**WHAT NEEDS TO BE DONE:**
Reproduce the entries below in full and without error.

Stored records:
—————

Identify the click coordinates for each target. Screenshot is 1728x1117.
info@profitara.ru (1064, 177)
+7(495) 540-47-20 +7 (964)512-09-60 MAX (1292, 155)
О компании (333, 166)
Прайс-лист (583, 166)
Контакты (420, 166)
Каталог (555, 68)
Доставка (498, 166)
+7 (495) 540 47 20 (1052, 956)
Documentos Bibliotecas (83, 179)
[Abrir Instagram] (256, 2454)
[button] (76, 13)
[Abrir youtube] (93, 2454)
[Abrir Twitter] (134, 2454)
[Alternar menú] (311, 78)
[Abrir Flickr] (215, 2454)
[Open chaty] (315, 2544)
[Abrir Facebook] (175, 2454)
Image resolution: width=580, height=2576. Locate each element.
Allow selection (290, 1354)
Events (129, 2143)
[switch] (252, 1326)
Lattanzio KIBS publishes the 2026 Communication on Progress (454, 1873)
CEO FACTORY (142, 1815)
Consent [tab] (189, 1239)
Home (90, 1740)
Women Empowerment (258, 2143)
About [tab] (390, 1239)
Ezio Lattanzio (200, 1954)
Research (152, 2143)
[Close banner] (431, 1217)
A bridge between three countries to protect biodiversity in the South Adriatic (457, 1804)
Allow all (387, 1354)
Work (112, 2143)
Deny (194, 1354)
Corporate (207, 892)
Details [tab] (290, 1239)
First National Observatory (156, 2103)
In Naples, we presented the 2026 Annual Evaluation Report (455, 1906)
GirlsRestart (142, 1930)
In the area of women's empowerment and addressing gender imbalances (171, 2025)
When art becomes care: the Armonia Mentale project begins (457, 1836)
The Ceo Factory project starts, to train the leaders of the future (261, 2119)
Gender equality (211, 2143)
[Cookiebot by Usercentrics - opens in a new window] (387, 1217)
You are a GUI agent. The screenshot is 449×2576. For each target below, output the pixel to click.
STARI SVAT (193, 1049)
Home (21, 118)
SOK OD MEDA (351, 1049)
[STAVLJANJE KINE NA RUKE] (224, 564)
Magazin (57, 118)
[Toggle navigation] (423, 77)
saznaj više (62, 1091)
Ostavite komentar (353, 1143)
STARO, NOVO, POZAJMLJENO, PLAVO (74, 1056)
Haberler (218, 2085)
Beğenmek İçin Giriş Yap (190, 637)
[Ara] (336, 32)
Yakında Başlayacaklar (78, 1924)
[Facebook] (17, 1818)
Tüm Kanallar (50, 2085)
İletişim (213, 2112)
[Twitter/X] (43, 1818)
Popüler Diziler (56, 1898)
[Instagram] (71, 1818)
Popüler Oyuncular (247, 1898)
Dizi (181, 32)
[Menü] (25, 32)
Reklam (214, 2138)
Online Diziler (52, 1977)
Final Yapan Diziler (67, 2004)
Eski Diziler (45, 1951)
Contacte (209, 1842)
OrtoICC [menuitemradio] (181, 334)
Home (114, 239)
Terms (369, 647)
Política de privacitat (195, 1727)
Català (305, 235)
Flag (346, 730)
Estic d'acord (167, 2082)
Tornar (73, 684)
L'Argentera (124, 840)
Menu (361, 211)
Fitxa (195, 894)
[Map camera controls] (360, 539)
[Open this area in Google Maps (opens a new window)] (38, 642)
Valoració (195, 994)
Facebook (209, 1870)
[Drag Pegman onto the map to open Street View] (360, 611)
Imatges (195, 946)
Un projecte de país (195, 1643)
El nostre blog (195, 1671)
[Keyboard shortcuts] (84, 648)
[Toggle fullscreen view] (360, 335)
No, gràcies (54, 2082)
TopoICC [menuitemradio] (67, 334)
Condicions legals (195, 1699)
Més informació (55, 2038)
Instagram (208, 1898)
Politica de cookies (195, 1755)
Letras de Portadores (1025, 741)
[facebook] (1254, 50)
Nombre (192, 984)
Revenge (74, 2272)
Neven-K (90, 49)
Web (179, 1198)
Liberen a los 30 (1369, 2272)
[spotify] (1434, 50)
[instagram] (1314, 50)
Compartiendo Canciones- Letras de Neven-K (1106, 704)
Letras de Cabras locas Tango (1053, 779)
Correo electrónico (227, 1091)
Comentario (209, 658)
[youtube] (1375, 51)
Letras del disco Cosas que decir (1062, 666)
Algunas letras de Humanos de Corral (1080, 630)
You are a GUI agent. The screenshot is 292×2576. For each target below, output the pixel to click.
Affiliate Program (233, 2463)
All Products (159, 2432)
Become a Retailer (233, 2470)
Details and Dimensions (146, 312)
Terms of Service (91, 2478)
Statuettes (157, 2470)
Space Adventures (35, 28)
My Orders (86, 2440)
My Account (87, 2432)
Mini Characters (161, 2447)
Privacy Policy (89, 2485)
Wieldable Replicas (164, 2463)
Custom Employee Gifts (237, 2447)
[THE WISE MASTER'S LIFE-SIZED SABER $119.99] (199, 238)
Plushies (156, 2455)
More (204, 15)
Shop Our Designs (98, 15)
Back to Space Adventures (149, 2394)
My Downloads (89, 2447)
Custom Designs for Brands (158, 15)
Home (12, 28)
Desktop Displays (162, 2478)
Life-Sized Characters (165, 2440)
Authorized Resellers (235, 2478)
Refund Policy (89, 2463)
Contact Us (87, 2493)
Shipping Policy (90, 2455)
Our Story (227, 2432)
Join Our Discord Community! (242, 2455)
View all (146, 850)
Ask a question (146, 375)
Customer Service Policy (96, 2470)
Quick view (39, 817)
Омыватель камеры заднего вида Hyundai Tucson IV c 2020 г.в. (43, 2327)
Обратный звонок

—————

**RESPONSE AREA:**
Identify the click coordinates for each target. Screenshot is 1728x1117.
info@profitara.ru (1064, 177)
+7(495) 540-47-20 +7 (964)512-09-60 MAX (1292, 155)
О компании (333, 166)
Прайс-лист (583, 166)
Контакты (420, 166)
Каталог (555, 68)
Доставка (498, 166)
+7 (495) 540 47 20 (1052, 956)
Documentos Bibliotecas (83, 179)
[Abrir Instagram] (256, 2454)
[button] (76, 13)
[Abrir youtube] (93, 2454)
[Abrir Twitter] (134, 2454)
[Alternar menú] (311, 78)
[Abrir Flickr] (215, 2454)
[Open chaty] (315, 2544)
[Abrir Facebook] (175, 2454)
Image resolution: width=580, height=2576. Locate each element.
Allow selection (290, 1354)
Events (129, 2143)
[switch] (252, 1326)
Lattanzio KIBS publishes the 2026 Communication on Progress (454, 1873)
CEO FACTORY (142, 1815)
Consent [tab] (189, 1239)
Home (90, 1740)
Women Empowerment (258, 2143)
About [tab] (390, 1239)
Ezio Lattanzio (200, 1954)
Research (152, 2143)
[Close banner] (431, 1217)
A bridge between three countries to protect biodiversity in the South Adriatic (457, 1804)
Allow all (387, 1354)
Work (112, 2143)
Deny (194, 1354)
Corporate (207, 892)
Details [tab] (290, 1239)
First National Observatory (156, 2103)
In Naples, we presented the 2026 Annual Evaluation Report (455, 1906)
GirlsRestart (142, 1930)
In the area of women's empowerment and addressing gender imbalances (171, 2025)
When art becomes care: the Armonia Mentale project begins (457, 1836)
The Ceo Factory project starts, to train the leaders of the future (261, 2119)
Gender equality (211, 2143)
[Cookiebot by Usercentrics - opens in a new window] (387, 1217)
You are a GUI agent. The screenshot is 449×2576. For each target below, output the pixel to click.
STARI SVAT (193, 1049)
Home (21, 118)
SOK OD MEDA (351, 1049)
[STAVLJANJE KINE NA RUKE] (224, 564)
Magazin (57, 118)
[Toggle navigation] (423, 77)
saznaj više (62, 1091)
Ostavite komentar (353, 1143)
STARO, NOVO, POZAJMLJENO, PLAVO (74, 1056)
Haberler (218, 2085)
Beğenmek İçin Giriş Yap (190, 637)
[Ara] (336, 32)
Yakında Başlayacaklar (78, 1924)
[Facebook] (17, 1818)
Tüm Kanallar (50, 2085)
İletişim (213, 2112)
[Twitter/X] (43, 1818)
Popüler Diziler (56, 1898)
[Instagram] (71, 1818)
Popüler Oyuncular (247, 1898)
Dizi (181, 32)
[Menü] (25, 32)
Reklam (214, 2138)
Online Diziler (52, 1977)
Final Yapan Diziler (67, 2004)
Eski Diziler (45, 1951)
Contacte (209, 1842)
OrtoICC [menuitemradio] (181, 334)
Home (114, 239)
Terms (369, 647)
Política de privacitat (195, 1727)
Català (305, 235)
Flag (346, 730)
Estic d'acord (167, 2082)
Tornar (73, 684)
L'Argentera (124, 840)
Menu (361, 211)
Fitxa (195, 894)
[Map camera controls] (360, 539)
[Open this area in Google Maps (opens a new window)] (38, 642)
Valoració (195, 994)
Facebook (209, 1870)
[Drag Pegman onto the map to open Street View] (360, 611)
Imatges (195, 946)
Un projecte de país (195, 1643)
El nostre blog (195, 1671)
[Keyboard shortcuts] (84, 648)
[Toggle fullscreen view] (360, 335)
No, gràcies (54, 2082)
TopoICC [menuitemradio] (67, 334)
Condicions legals (195, 1699)
Més informació (55, 2038)
Instagram (208, 1898)
Politica de cookies (195, 1755)
Letras de Portadores (1025, 741)
[facebook] (1254, 50)
Nombre (192, 984)
Revenge (74, 2272)
Neven-K (90, 49)
Web (179, 1198)
Liberen a los 30 (1369, 2272)
[spotify] (1434, 50)
[instagram] (1314, 50)
Compartiendo Canciones- Letras de Neven-K (1106, 704)
Letras de Cabras locas Tango (1053, 779)
Correo electrónico (227, 1091)
Comentario (209, 658)
[youtube] (1375, 51)
Letras del disco Cosas que decir (1062, 666)
Algunas letras de Humanos de Corral (1080, 630)
You are a GUI agent. The screenshot is 292×2576. For each target below, output the pixel to click.
Affiliate Program (233, 2463)
All Products (159, 2432)
Become a Retailer (233, 2470)
Details and Dimensions (146, 312)
Terms of Service (91, 2478)
Statuettes (157, 2470)
Space Adventures (35, 28)
My Orders (86, 2440)
My Account (87, 2432)
Mini Characters (161, 2447)
Privacy Policy (89, 2485)
Wieldable Replicas (164, 2463)
Custom Employee Gifts (237, 2447)
[THE WISE MASTER'S LIFE-SIZED SABER $119.99] (199, 238)
Plushies (156, 2455)
More (204, 15)
Shop Our Designs (98, 15)
Back to Space Adventures (149, 2394)
My Downloads (89, 2447)
Custom Designs for Brands (158, 15)
Home (12, 28)
Desktop Displays (162, 2478)
Life-Sized Characters (165, 2440)
Authorized Resellers (235, 2478)
Refund Policy (89, 2463)
Contact Us (87, 2493)
Shipping Policy (90, 2455)
Our Story (227, 2432)
Join Our Discord Community! (242, 2455)
View all (146, 850)
Ask a question (146, 375)
Customer Service Policy (96, 2470)
Quick view (39, 817)
Омыватель камеры заднего вида Hyundai Tucson IV c 2020 г.в. (43, 2327)
Обратный звонок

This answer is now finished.